Despite Kate’s impressive academic accomplishments at BU, Prothero holds his most significant impressions of her as “Kate the human being,” describing her “on this central score [as] extraordinary…It's a cliche, but Kate always seemed so vibrant to me it's hard to imagine her gone. She made such a great professional life for herself—a perfect fit between her religious commitments and her academic training.”

Prothero recalls a visit to Utah in which Kate graciously helped him understand and navigate the state’s unique liquor laws during a visit. “I can't even remember if I got a drink. I just remember thinking how thoughtful she was to make me feel at home. I know she did the same for many others.”

Following the completion of her PhD work, Kate leaned fully into a highly generative life of writing and research, delving deeply into Latter-day Saint women’s history. She became the managing historian for women’s history in the Church History Department, a position from which she made important resources available for both academic researchers and church members.

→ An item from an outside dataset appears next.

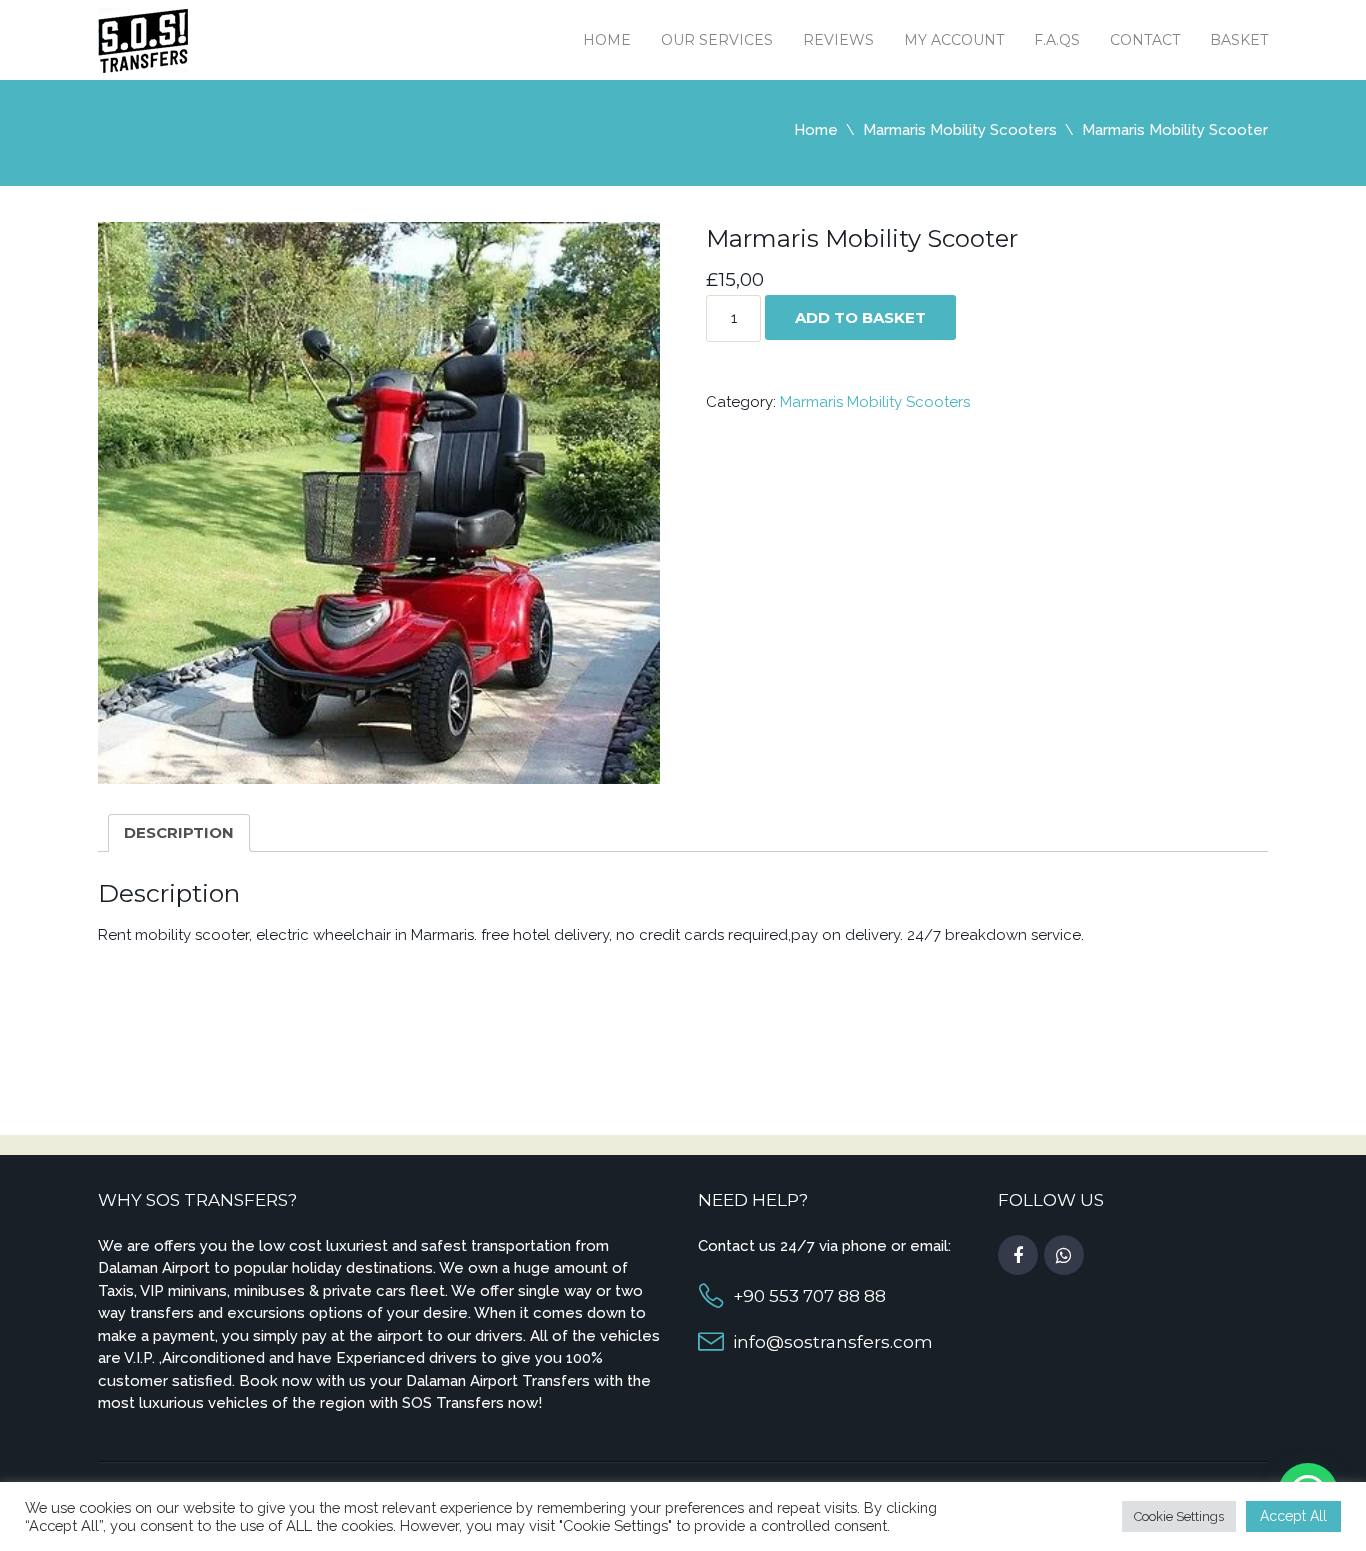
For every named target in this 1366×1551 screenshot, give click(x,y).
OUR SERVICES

Her career-defining projects included such works as At the Pulpit: 185 Years of Discourses by Latter-day Saint Women and The First Fifty Years of the Relief Society: Key Documents in Latter-day Saint Women’s History, among others. Her scholarship was intimately tied to her sense of community and religious devotion as she strove to give back to her own spiritual tradition.

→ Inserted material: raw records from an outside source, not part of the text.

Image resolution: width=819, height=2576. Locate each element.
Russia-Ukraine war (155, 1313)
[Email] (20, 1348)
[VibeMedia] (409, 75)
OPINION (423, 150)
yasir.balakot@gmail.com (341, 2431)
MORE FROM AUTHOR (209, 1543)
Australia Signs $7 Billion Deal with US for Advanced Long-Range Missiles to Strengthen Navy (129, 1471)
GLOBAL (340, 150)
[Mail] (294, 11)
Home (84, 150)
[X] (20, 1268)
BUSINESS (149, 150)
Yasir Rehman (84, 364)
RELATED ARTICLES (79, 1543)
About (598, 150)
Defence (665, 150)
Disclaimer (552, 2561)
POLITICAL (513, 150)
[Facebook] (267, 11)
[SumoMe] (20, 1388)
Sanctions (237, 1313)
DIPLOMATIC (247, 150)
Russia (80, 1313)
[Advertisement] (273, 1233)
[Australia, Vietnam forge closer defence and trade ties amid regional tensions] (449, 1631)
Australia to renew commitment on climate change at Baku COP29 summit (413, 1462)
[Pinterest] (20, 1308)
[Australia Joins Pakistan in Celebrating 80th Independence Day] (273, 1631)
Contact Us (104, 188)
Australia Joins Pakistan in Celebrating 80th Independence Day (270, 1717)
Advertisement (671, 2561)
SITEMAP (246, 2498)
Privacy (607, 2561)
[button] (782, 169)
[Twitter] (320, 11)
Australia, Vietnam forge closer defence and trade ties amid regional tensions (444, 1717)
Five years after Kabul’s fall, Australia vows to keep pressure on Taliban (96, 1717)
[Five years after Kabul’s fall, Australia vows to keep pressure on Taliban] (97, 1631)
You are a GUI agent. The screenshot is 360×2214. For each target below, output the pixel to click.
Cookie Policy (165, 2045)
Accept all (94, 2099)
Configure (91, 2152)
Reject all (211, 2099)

HDS professor David Holland, who shares Kate’s faith and worked with her in various settings, asserts that these books represent “truly signal achievements in the study of the Latter-day Saint tradition. They demonstrate unmistakably, to borrow a phrase from Ann Braude, that Latter-day Saint history is women’s history. Of course, as Kate’s work, they are impeccably researched and expertly edited. As pathbreaking source collections they symbolize her characteristically generous service to the scholarly community and her determination to let the women of former generations have their say.”

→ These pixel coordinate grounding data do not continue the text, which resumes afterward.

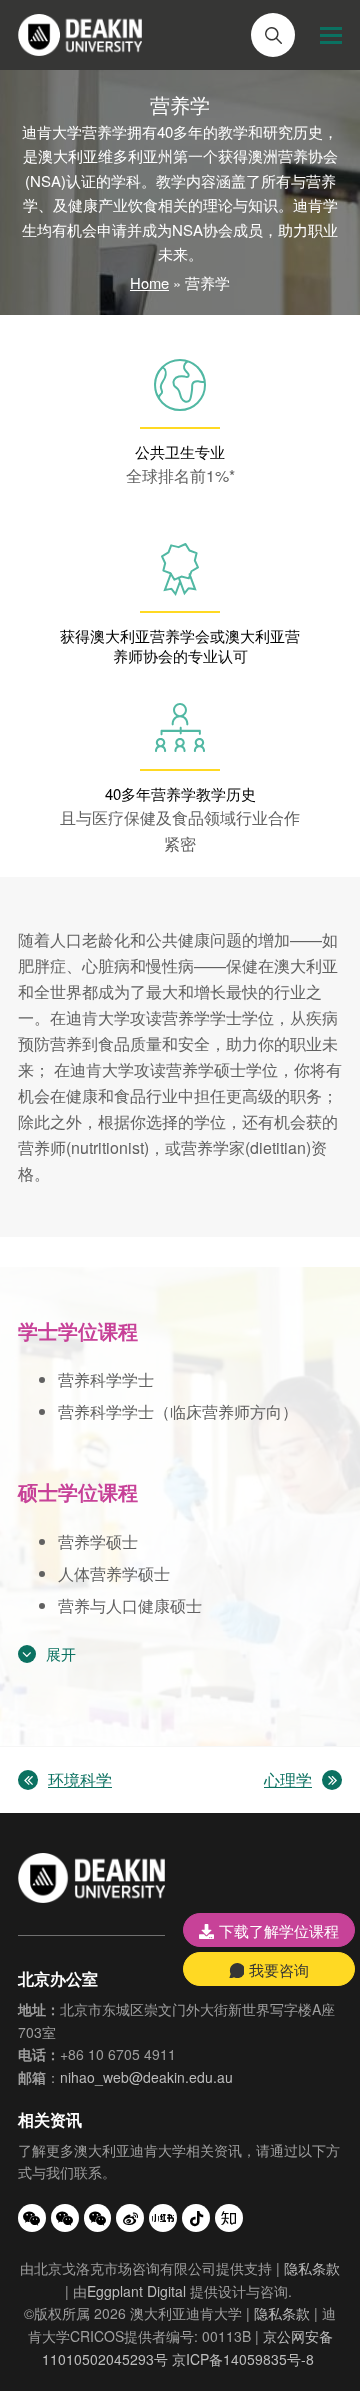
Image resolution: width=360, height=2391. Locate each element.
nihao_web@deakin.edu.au (146, 2077)
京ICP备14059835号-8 (243, 2359)
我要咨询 (279, 1969)
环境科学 (65, 1780)
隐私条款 (312, 2268)
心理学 (288, 1780)
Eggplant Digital (136, 2291)
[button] (331, 35)
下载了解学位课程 (279, 1930)
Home (149, 282)
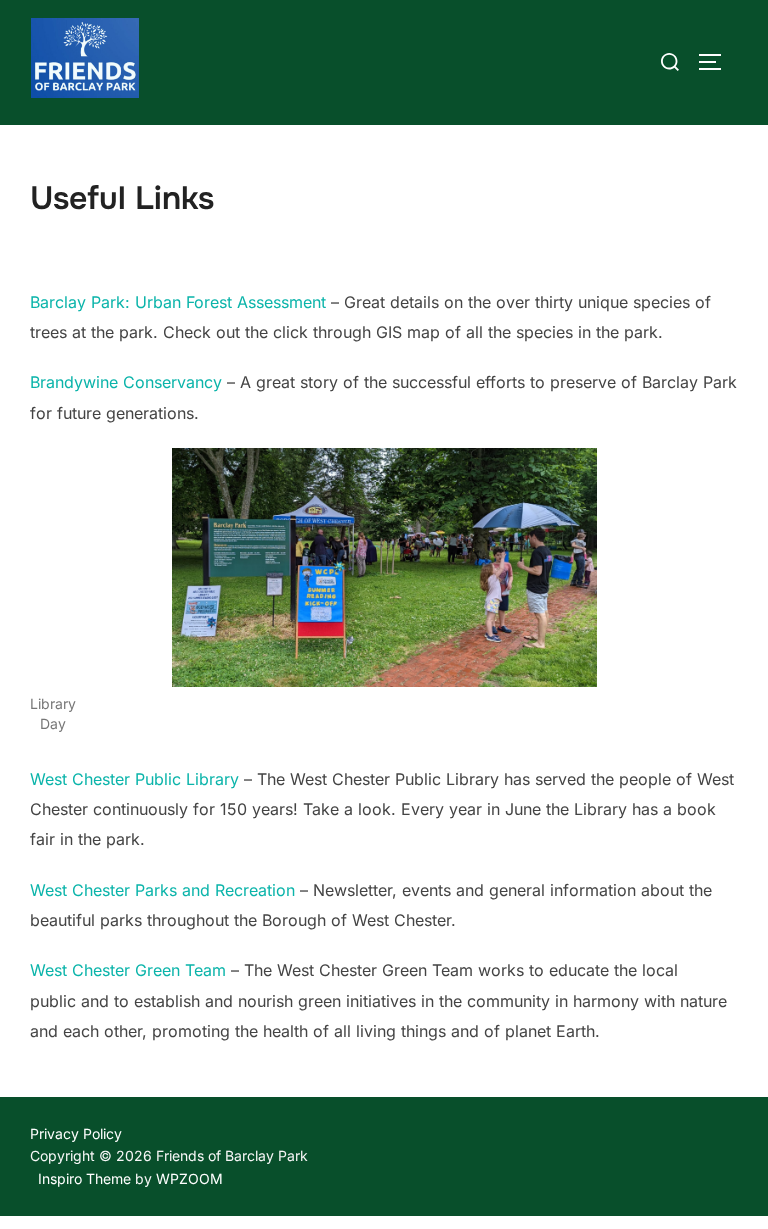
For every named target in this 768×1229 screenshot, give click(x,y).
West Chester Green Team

Joining in this same sentiment on the vital significance of Kate’s lasting legacy towards the study of Latter-day Saint women’s history, HDS professor Catherine Brekus admires her as “an intellectual dynamo who was deeply committed to preserving the history of Latter-day Saint women, whose stories have too often been forgotten. Her work made a profound, indispensable contribution to our understanding of Latter-day Saint history. Her intelligence, her kindness, and her commitment to her faith were an inspiration.”

Just as Kate amplified the voices of Latter-day Saint women from the past, she likewise inspired and lifted up many young scholars of her faith, including current and recent LDS students of Harvard Divinity School. Among them, Janan Graham-Russell, a PhD candidate in the study of Religions in the Americas, pays tribute to her memory, saying:

“Kate’s work spotlights the intricacies of women’s interior lives that are often overlooked in studies of religion and spirituality…Alongside her scholarship, I will remember Kate for her passion for supporting the work of others and leaving the trail wide open for those who came up after her. Her everlasting kindness lives on in the lives of those whom she met and worked with. The spirit of her work will continue to dwell within the study of women, and foodways in the LDS faith—and more broadly—the study of American religions. I'm grateful to have had her as a mentor, and for the gifts that she shared with so many of us."

In her memory, donations can be made to the Kate Holbrook Endowed Scholarship Fund at Brigham Young University, which seeks to support primary caregivers of young children who are pursuing graduate work in the humanities.